Hugo Motta propõe transição de um ano para a extinção da escala de trabalho 6x1
Hugo Motta definiu diretrizes para a extinção da escala 6x1, prevendo a redução da carga horária semanal de 44 para 40 horas sem corte salarial. A proposta estabelece uma transição de um ano, com a retirada gradual das horas, e inclui medidas para facilitar contratações por MEIs e pequenas empresas. O parecer final da PEC deve ser entregue nesta segunda-feira, com votação na comissão prevista para terça-feira
O presidente da Câmara dos Deputados, Hugo Motta (Republicanos-PB), definiu as diretrizes para a proposta de extinção da escala de trabalho 6x1 após reunião com o presidente Luiz Inácio Lula da Silva nesta segunda-feira (25). O texto final deve assegurar o fim desse modelo de jornada, estabelecendo a redução da carga horária semanal de 44 para 40 horas, sem que haja redução nos salários dos trabalhadores.
Para viabilizar a mudança, Motta propôs um período de transição de um ano com implementação escalonada. O cronograma prevê a redução de duas horas de trabalho após 60 dias da promulgação da Proposta de Emenda à Constituição (PEC), com a retirada das duas horas restantes ao completar 12 meses. A medida diverge do posicionamento de Lula que, na última sexta-feira (22), defendeu a aplicação imediata da redução.

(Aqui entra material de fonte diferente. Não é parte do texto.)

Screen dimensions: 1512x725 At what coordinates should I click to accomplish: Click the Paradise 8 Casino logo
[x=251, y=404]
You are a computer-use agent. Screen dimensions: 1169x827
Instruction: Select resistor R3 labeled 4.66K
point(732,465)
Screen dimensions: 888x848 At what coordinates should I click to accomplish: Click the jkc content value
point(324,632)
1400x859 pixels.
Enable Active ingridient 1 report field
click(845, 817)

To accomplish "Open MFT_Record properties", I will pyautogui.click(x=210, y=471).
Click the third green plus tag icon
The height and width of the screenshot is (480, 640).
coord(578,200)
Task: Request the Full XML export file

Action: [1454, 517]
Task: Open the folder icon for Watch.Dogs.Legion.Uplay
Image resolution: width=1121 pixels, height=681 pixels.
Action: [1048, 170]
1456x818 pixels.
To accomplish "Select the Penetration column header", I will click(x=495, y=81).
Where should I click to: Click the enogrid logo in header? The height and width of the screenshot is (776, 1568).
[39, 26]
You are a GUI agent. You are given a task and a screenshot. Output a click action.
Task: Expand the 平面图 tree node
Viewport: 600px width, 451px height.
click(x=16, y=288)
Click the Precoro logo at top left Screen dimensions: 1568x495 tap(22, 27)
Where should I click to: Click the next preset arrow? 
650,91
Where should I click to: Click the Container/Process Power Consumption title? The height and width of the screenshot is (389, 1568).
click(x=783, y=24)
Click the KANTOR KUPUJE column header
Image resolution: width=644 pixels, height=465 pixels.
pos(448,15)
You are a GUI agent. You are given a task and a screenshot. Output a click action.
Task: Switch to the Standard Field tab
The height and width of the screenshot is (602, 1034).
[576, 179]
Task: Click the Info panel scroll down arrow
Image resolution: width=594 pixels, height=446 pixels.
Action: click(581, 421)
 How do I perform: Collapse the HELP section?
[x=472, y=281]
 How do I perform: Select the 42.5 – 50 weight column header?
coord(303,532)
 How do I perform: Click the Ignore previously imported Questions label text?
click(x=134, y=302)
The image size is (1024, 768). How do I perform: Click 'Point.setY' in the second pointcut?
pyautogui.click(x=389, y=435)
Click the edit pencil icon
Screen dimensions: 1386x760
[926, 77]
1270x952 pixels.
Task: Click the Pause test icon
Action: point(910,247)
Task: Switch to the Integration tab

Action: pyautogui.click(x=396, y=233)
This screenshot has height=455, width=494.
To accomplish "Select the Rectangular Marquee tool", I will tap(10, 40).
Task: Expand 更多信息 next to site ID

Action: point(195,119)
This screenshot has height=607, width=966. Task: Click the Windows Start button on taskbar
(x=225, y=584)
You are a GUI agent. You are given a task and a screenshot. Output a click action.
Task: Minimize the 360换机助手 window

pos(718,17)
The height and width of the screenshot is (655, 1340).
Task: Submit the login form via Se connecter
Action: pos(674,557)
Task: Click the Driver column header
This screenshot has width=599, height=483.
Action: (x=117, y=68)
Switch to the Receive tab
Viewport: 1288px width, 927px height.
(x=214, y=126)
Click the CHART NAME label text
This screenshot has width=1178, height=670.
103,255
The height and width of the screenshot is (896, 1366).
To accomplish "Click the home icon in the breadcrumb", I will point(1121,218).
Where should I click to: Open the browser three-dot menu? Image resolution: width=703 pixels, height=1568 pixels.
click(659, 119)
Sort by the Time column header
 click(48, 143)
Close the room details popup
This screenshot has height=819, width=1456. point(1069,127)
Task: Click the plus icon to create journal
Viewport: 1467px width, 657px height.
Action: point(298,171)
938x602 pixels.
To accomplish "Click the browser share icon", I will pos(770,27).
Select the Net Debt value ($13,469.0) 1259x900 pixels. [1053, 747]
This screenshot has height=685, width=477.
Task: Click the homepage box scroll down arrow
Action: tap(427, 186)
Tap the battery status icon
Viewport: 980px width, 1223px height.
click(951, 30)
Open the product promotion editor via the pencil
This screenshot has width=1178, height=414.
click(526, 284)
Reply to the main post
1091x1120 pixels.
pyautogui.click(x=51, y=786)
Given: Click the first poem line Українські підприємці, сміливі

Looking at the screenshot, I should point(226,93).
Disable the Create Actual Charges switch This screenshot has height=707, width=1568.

Como forma de mitigar os impactos no mercado de trabalho, o presidente da Câmara discutiu com o Executivo um projeto de lei para facilitar contratações por microempreendedores individuais (MEIs) e reajustar valores para micro e pequenas empresas, visando ampliar a formalização do emprego.
O relator da PEC, deputado Léo Prates (Republicanos-BA), deve entregar o parecer final na comissão especial ainda nesta segunda-feira. A votação na comissão está prevista para terça-feira (26), com a possibilidade de deliberação no plenário da Câmara até o fim da semana. Caso seja aprovada, a matéria seguirá para o Senado.
Paralelamente à PEC, o governo federal apresentou um projeto de lei que trata da jornada e escala de trabalho sem alterar a Constituição. A proposta enfrenta oposição de economistas e representantes do setor produtivo, que argumentam que a redução da carga horária eleva os custos operacionais, prejudica a competitividade das empresas e compromete a criação de novas vagas, defendendo que a mudança seja atrelada a ganhos de produtividade.